I'm not sure if this will work if Angular is bundled into a single JavaScript file.
If done properly then I don't see why this shouldn't work. (we wouldn't be checking the url but rather if angular
appears on window
after the script is loaded. But I worry that this would be too invasive.
2/ Icons
let's start with just the original icons and if we need to highlight the version difference then we'll add the badges.
3/ Auto-submitting
I think the extension should keep local db of all angular sites already visited and posted so that we don't post to the db more often than we need to (performance and privacy concerns).

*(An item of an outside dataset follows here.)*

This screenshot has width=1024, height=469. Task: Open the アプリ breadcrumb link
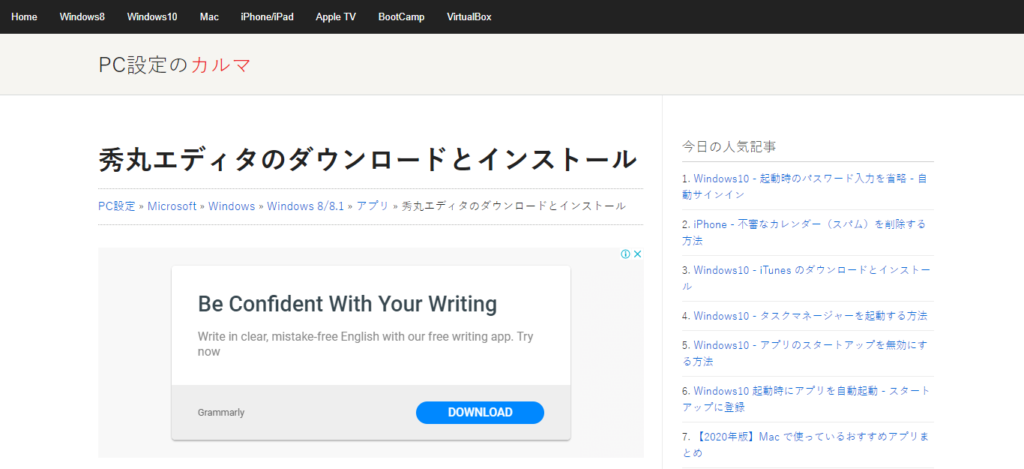click(372, 206)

We should also not post any urls not reachable from the internet (protected/intranet sites). And there should be a black list for sites people don't want to expose.
The rest sounds good.
Regarding item 1, it may be possible to monitor network traffic using the chrome.webRequest API. I've seen Chrome apps like this one that seem to do this. After each network request that has a javascript file, ng-detector could check if the angular
appears in window
after the script is loaded.
Regarding item 2, sounds good about the icons. I've updated the PR.
Regarding item 3, makes sense about using a local db. How would the extension detect that a site is not public? I haven't done this before so curious how it could be done.
Here's the current workflow with a local db:
- Person visits an Angular site
- Extension checks local db of sites
- If site is in local db, do nothing; else if site is not in local db, POST the URL to a web app
- Web app checks if the URL is already in the global db
- If not in the global db, web app creates a new GitHub issue for review.